Newswise — In a rare and high-risk procedure, a 1-month-old baby became the first patient with single-ventricle heart disease to receive a ventricular assist device (VAD) at Children’s Hospital Los Angeles.
The baby, who went on to receive a successful heart transplant, spent six months on mechanical support at CHLA in 2022—first on a PediMag device, followed by the Berlin Heart. The child is now 1 year old and doing well.
Surgeon John Cleveland, MD, who implanted the VAD and later performed the baby’s transplant, and Jennifer Su, MD, Director of the Ventricular Assist Device Program at Children’s Hospital Los Angeles, discuss this milestone procedure, the innovative way the VAD was connected—and the future of VADs in these high-risk patients.
How rare is it for a neonate with single-ventricle heart disease to receive a VAD?
Dr. Cleveland: It’s pretty rare. Only a few centers are doing these procedures in patients with single-ventricle disease, and in neonates it’s particularly unusual. In this case, the baby was only 3.2 kilograms when we put in the VAD.
In the past, our program had been reluctant to offer VADs for these patients because of the substantial risks. Nationally, only 30% of patients in their first stage of palliation end up surviving to transplant with a VAD. The odds are really stacked against them.
Talk about this case. Why was a VAD the only option?
Dr. Su: The baby came to our hospital at 1 week of age and was diagnosed with pulmonary atresia with intact ventricular septum—with a severely underdeveloped right side of the heart—as well as left ventricular noncompaction, a type of cardiomyopathy.
Because the baby was too unstable for surgery, we performed a patent ductus arteriosus (PDA) stent procedure in the Cardiac Catheterization Lab to try to improve blood flow to the lungs. But the patient remained unstable and later spent a week on extracorporeal membrane oxygenation (ECMO).
Dr. Cleveland: At that point it was clear the patient was in acute heart failure and would not survive to transplant without mechanical support. With the whole team on board, including the patient’s amazing family, we implanted the VAD just one day after the baby came off of ECMO.
You took a unique approach in connecting the VAD. What happened?
Dr. Cleveland: VADs need blood to flow into them to work. Because of this patient’s unique anatomy, we needed to take a different approach to ensure that the cannulas didn’t get blocked and that they had access to as much blood as possible.
To do this, I reversed the utility of the cannulas, which are the tubes that connect the VAD to the heart. I placed the aortic cannula on the atrium instead of the aorta—so instead of delivering blood to the body, it took it from the body back to the VAD. Then I took the cannula that we normally put in the ventricle and put it on the aorta to send blood to the body.
Why did you start with a PediMag?
Dr. Cleveland: In first-stage palliated disease, you’re asking a VAD to supply blood flow to both the body and the lungs. The PediMag is a magnetically levitated pump, and you can dial it up and down much more easily than with the Berlin Heart. That allowed us to make continual adjustments until we found the optimal cardiac output levels.
Dr. Su: After 2 ½ months, we switched the patient to the Berlin Heart because it’s designed for longer-term use. The PediMag was still working well, but we wanted to make the change before any complications occurred. We did this right at the bedside, and it went very smoothly. Three months later, the patient received a new heart.
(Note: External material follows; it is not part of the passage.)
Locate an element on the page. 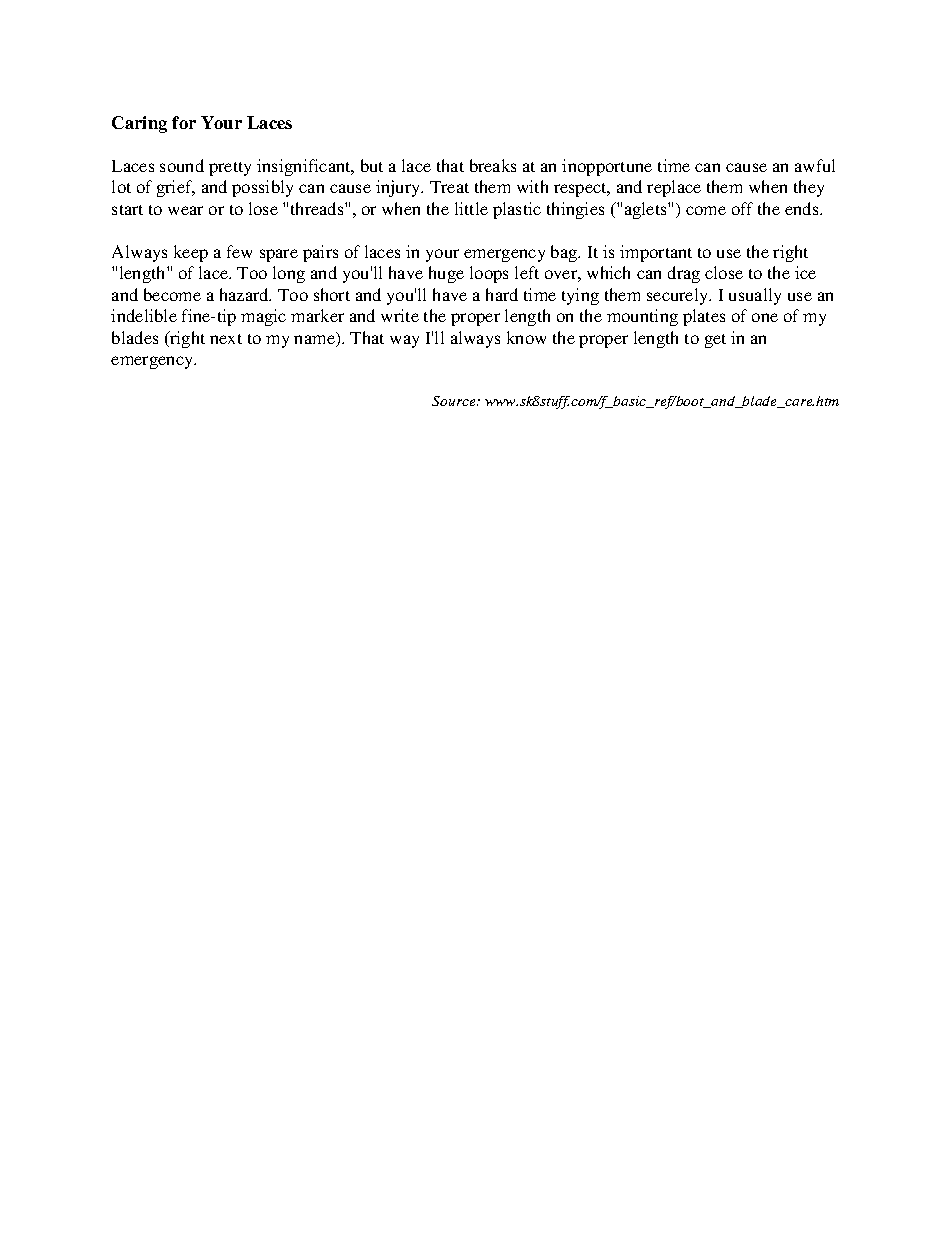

How do you see the future of VADs for children with single ventricles?
Dr. Su: We’ve already performed our second single-ventricle VAD in another child who is a little older. We were able to make quick decisions based on our previous experience. Children with single ventricles often have limited options for mechanical support while awaiting heart transplant, and innovative VAD strategies allow us to buy more time as they wait for a new heart.
Dr. Cleveland: While we’re beginning to have some success with VADs in this population, mortality remains extremely high. My own research is focused on finding a viable alternative to VADs for these patients. My hope is that eventually we will have a better option to bridge these children, but we’re not there yet.
What was most rewarding for you about this experience?
Dr. Su: It’s been exciting to see such a positive outcome for this child. In the past, this option was simply not available for babies like this. To see this patient make it to a successful transplant and thrive with a new heart has been really rewarding.
Dr. Cleveland: I’m incredibly proud of the entire team. Everyone had to constantly be in tune to what the patient’s body was saying it needed, so we could make the necessary adjustments. This child’s life is a testament to the dedication and expertise of countless people across our Heart Institute. It is a moment to celebrate.